Flash fiction for ANZAC day


ANZAC Morning


Next door the old fella’s coughing. He’s bent over the veranda rail. One hand holds the wooden post the other touches the red poppy blooming on the lapel of his navy blazer. On the radio Vera Lynn’s singing We’ll meet again.
When I was a child a dark passage ran like an artery between my parents’ bedroom and mine. When Dad coughed he leaned against the doorframe for support. He coughed and coughed, his bony chest heaving against his cotton singlet. Mum nursed Dad, who carried a piece of the war in his lungs. Often at night he’d wake, gasping for air. I’d creep along the passage; breathe outside the door for him.

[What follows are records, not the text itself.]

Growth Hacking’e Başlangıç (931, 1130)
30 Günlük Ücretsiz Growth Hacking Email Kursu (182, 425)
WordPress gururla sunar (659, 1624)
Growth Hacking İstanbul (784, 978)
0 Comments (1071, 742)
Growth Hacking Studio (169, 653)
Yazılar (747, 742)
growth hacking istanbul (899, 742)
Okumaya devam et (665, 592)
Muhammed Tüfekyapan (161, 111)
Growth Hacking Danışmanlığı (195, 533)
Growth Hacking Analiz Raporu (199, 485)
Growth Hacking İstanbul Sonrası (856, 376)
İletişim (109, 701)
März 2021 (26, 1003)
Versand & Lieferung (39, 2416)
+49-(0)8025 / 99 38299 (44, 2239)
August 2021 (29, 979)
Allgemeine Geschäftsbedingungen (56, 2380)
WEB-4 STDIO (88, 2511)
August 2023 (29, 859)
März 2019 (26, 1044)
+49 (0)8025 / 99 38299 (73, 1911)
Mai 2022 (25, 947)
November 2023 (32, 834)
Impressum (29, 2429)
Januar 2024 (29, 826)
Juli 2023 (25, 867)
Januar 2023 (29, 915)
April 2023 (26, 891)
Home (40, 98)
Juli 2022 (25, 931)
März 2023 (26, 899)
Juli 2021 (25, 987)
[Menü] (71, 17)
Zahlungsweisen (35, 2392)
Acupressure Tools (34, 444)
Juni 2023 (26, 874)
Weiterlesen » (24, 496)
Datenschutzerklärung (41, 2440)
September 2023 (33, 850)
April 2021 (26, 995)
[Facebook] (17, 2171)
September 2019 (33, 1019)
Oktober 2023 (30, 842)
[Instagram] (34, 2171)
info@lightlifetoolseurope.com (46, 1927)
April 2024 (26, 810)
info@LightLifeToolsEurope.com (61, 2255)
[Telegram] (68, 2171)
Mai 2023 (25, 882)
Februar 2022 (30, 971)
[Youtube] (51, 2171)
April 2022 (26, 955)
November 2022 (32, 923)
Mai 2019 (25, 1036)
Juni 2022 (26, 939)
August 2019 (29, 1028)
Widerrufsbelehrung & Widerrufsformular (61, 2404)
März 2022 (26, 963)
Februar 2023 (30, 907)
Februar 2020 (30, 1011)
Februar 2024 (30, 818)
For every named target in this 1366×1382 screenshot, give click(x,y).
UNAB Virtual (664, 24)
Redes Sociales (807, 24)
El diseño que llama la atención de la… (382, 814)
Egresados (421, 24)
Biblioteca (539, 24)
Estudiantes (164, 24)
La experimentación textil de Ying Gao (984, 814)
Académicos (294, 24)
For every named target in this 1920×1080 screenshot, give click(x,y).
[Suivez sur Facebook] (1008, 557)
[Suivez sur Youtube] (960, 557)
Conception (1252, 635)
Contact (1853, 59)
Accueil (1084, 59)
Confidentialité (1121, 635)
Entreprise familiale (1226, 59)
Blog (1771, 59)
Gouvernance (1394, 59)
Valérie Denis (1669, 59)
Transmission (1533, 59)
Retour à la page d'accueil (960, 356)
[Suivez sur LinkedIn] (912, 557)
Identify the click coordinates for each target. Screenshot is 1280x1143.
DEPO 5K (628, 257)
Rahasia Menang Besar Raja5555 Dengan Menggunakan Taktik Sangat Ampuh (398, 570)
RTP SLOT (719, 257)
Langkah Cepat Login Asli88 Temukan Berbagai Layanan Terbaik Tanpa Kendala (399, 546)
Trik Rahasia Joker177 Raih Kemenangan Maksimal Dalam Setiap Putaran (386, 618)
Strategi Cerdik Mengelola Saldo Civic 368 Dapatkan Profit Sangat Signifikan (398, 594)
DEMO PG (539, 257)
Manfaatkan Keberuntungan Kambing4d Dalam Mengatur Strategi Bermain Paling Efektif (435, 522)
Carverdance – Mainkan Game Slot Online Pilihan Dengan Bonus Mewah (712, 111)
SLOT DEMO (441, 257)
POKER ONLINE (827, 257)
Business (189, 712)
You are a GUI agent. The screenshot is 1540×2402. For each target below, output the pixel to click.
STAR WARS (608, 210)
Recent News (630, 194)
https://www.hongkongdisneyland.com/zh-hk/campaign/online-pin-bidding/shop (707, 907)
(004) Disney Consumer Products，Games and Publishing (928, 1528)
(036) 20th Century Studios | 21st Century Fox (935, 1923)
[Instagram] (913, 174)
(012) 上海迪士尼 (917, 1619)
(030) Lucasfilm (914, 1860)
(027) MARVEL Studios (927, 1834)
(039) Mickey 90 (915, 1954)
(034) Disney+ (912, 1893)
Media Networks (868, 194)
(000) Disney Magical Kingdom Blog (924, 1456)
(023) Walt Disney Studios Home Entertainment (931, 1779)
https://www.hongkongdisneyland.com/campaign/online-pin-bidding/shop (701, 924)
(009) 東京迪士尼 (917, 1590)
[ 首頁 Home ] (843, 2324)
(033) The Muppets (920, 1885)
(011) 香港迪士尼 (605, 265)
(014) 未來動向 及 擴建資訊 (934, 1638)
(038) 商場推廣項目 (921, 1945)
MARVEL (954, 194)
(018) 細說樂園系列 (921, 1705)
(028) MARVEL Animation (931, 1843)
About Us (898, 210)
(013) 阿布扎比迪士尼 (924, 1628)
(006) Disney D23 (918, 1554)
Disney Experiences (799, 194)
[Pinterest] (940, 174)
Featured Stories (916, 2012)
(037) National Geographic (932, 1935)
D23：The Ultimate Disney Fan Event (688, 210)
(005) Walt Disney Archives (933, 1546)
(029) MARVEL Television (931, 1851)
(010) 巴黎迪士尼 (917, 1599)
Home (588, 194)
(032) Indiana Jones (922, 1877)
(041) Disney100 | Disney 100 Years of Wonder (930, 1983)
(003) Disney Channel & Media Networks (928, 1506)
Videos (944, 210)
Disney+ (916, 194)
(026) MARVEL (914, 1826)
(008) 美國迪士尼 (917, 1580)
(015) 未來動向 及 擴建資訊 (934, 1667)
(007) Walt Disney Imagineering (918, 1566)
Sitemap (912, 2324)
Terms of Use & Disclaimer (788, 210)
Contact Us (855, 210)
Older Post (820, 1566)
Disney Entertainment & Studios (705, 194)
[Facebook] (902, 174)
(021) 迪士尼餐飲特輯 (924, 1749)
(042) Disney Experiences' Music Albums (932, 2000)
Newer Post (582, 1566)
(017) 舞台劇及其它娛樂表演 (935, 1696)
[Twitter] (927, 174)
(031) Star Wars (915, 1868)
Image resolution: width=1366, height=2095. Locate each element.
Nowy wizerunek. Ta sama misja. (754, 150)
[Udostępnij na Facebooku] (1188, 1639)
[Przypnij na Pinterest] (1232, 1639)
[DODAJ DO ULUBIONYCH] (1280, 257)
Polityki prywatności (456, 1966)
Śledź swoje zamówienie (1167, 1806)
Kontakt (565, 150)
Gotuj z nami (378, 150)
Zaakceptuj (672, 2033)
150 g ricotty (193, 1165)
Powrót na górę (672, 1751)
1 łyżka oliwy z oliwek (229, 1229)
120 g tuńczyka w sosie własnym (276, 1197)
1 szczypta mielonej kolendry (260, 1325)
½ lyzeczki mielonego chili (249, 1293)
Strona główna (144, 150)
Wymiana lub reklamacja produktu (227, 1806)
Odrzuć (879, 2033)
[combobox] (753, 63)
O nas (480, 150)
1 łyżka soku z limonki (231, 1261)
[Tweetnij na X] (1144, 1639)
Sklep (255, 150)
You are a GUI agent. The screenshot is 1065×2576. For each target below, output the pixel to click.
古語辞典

Sometimes I still wake in the night and hear my father coughing. I listen when that cough recites its whakapapa. I sprang from the desert sands in Egypt it says; in Maadi camp I wound my tendrils into his lungs; when his battalion moved out I went with him to Monte Cassino; I was full-grown when he came home on the hospital ship with nightmares and a shattered hip.
Next door the old fella spits and straightens up. His son arrives and helps him into the car.
Who holds the world up so you can crawl out and breathe in the light-filled air?
On the radio Vera’s still singing We’ll meet again to the boys.